Another possibility: use a microcontroller to process the images from multiple cheap webcams and send them via USB to a computer for storage. USB runs at 480Mbits/s, or 16Mbits/frame at 30 fps (more likely 32Mbits/frame since cheap webcams are still in the 15 fps range). This allows for up to 16 uncompressed 1 megapixel (640x480 pixel) frames in parallel. The number of perspectives is probably more limited by the speed of the microcontroller than the USB speed. Total price would be two orders of magnitude lower than the Instructable, in the range of $120 if 16 cameras at $6 each and some electronics coming to less than $20 are used.


I'd like to see a collection of videos on YouTube taking advantage of the potential title/content dichotomy allowed by the format. For example, videos titled "Tsunami" displaying a small, regular wave. "Earthquake" showing an unexpected misstep in someone's stride. "Pileup" showing a minor bumper bender. It would be ideal if the scenario presented had the potential to develop into the titular situation, but refused to manifest.

The Beat of the World

Watching the World Clock, you can almost feel the pulse of certain statistics. It'd be interesting to make a mixtape that kept one of these statistics as the tempo throughout the entire mix. Imagine a dance party where every beat corresponds to a death. Or a birth. Or a new car/computer/bicycle. Perhaps these dance parties should be held in pairs, and which dance you were doing wouldn't be revealed until the dance was over. A chance for meditation.

Arduino as an ADC/DAC

The most recent Arduino runs at 16MHz, and can sample analog signals every 100 microseconds (about 10KHz) at 8 bit resolution.
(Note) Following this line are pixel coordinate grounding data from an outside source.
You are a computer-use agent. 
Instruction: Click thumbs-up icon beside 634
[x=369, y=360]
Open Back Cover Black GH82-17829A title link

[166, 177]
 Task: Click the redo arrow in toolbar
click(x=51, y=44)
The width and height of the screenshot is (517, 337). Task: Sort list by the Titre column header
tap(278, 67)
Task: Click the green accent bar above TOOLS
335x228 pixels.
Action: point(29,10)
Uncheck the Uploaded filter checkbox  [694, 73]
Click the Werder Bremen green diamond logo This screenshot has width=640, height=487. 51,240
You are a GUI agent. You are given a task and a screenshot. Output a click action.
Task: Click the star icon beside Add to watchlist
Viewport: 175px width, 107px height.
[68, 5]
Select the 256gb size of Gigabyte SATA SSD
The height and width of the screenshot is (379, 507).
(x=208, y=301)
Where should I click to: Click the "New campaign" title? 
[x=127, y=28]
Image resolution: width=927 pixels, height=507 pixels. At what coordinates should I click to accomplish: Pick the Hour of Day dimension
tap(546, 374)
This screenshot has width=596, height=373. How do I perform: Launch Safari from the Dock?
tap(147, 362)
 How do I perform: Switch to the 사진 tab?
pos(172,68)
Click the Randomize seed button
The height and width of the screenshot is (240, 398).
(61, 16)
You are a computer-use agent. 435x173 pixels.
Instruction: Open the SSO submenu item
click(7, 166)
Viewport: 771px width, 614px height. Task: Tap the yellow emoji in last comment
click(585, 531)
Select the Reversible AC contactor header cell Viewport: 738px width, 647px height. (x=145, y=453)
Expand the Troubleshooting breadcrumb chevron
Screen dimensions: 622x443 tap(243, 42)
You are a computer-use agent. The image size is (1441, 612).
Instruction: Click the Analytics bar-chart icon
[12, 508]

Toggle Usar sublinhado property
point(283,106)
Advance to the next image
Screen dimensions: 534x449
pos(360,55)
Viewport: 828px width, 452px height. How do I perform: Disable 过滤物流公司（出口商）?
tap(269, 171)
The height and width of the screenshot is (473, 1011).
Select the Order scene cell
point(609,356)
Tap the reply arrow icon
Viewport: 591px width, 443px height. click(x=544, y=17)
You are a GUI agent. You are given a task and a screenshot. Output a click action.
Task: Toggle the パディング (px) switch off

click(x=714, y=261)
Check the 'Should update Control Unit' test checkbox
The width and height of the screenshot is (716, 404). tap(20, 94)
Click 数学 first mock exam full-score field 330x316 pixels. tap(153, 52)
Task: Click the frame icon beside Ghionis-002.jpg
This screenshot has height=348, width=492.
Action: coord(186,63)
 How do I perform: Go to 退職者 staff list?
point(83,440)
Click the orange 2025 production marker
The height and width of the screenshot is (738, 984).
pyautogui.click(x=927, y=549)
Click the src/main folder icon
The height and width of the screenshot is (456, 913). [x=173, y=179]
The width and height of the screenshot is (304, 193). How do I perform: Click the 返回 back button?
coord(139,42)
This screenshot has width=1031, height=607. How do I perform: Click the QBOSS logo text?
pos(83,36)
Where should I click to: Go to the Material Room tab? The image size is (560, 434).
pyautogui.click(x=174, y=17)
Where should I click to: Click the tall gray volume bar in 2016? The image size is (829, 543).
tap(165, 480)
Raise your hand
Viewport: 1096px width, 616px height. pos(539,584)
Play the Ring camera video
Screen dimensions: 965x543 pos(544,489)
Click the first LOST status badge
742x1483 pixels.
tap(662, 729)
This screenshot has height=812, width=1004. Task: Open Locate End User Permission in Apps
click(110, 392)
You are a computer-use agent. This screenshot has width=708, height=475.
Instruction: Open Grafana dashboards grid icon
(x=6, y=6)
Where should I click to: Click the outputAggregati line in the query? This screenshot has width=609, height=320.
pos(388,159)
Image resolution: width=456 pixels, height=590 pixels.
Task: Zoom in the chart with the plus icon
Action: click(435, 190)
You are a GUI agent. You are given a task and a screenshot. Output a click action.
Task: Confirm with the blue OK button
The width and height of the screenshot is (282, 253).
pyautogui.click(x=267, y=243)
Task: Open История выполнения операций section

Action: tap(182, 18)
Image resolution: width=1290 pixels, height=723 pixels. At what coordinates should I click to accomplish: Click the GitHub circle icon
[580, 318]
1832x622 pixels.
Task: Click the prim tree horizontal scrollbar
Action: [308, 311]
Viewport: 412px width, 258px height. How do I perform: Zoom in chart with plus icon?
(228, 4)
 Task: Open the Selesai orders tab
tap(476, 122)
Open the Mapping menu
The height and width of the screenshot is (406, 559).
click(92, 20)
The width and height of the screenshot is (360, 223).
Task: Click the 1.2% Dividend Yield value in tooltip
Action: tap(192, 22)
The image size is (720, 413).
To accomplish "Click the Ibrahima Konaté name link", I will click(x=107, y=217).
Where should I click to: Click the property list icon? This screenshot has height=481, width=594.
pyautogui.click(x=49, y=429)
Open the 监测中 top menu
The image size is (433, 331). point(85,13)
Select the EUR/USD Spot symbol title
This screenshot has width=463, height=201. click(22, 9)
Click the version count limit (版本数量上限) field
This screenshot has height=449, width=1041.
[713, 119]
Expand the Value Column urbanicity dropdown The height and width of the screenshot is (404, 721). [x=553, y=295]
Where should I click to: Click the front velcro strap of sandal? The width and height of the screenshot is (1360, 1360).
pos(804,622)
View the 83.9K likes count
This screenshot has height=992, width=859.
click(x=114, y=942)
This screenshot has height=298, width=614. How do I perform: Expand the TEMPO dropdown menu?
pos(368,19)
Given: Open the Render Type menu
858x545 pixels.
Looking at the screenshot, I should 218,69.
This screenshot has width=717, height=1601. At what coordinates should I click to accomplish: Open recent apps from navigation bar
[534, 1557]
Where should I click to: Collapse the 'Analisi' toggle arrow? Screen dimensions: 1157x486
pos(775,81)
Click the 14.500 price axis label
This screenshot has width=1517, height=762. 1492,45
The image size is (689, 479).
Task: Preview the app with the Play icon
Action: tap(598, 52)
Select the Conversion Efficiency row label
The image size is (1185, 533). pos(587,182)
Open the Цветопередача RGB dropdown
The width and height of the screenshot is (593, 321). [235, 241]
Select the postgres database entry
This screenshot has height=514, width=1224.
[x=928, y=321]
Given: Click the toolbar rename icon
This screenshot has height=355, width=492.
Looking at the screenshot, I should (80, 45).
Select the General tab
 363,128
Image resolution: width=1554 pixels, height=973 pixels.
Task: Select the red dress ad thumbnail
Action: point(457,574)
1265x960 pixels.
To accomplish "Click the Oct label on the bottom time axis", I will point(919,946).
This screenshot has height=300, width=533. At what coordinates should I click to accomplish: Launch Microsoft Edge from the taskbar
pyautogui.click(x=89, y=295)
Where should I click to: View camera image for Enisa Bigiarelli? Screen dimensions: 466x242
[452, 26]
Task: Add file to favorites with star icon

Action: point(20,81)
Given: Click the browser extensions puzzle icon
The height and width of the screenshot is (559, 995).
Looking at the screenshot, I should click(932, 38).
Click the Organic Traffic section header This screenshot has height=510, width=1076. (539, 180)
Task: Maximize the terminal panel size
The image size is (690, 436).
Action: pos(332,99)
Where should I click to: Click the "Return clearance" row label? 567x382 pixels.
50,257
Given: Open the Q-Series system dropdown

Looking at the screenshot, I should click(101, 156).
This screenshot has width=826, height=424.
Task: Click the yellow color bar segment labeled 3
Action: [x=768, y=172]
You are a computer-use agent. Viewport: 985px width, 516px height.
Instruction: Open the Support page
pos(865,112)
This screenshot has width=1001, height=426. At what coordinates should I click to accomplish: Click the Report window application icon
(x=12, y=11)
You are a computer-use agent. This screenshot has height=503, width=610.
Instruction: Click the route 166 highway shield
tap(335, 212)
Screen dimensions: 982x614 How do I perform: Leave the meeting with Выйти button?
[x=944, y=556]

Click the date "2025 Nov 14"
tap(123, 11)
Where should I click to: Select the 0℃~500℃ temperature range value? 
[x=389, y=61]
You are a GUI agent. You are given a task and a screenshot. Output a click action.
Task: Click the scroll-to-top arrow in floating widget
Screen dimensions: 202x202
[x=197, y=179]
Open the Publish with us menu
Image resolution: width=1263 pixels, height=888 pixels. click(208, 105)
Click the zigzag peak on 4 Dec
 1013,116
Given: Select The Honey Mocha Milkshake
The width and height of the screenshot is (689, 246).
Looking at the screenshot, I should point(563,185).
This is a reasonable audio sampling resolution, allowing us to capture and reproduce at least 5KHz, with processing time left over for doing DSP. In short, we could run an Arduino off a 9V battery and stick it in a guitar pedal.

An alternative use involving DAC would involve connecting via serial to the Arduino at a quick baud (say, 115200) and using each of the 6 PWM "analog outputs" as DACs, yielding 19200 baud per channel. With 8 bit audio, that's a 2.4KHz sample rate, or 4.8KHz for 4 bit audio. That is, we could use the Arduino to route low resolution 5.1 surround sound.

More on some of these possibilities here.

The TSA is Everywhere

The Transportation Security Administration oversees all checked baggage traveling through American airports. When they check bags they leave little notes behind.

I'd like to make tons of copies of these notes and leave them all around the country in unexpected places. Or, maybe it would be best to pick one location (e.g., a university) and really inundate that location.